**Task instructions**
Format the rows below as a two-column CSV with the columns request and answer, one line per row, putting each request's text and its answer in a single quoted field and replacing line breaks with spaces. Include every row and omit the pictures.

**Page and screen pointing data**
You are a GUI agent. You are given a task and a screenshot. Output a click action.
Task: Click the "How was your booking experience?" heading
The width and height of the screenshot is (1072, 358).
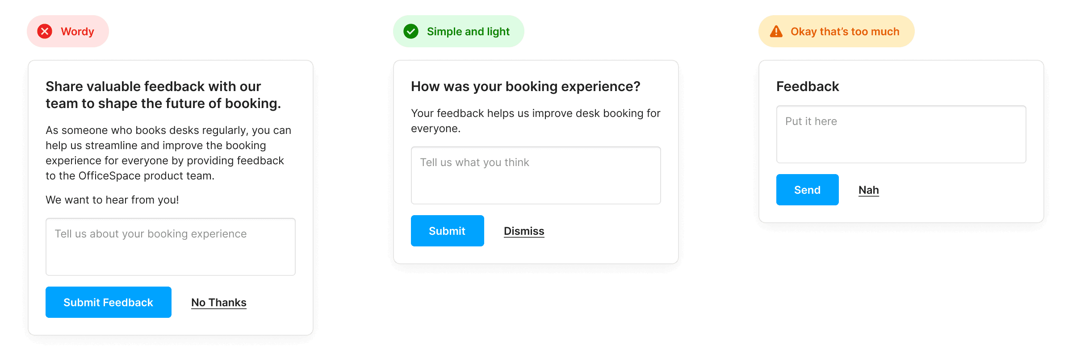tap(525, 87)
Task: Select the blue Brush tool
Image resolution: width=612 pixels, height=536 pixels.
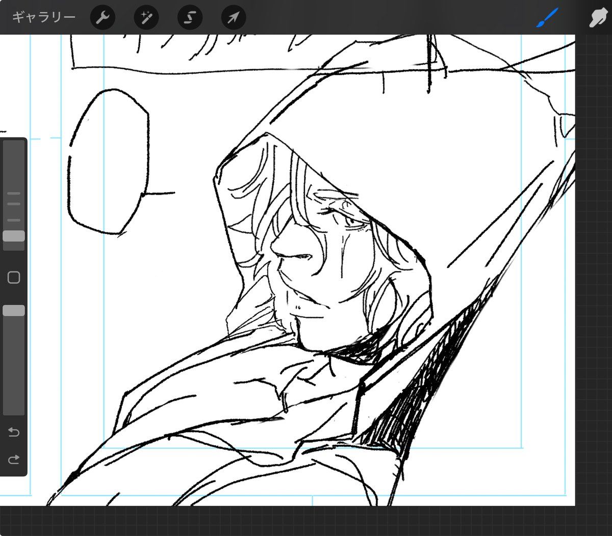Action: point(547,18)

**Written reply**
request,answer
"You are a GUI agent. You are given a task and a screenshot. Output a click action. Task: Click the ""How was your booking experience?"" heading The width and height of the screenshot is (1072, 358).","tap(525, 87)"
"Task: Select the blue Brush tool Image resolution: width=612 pixels, height=536 pixels.","Action: point(547,18)"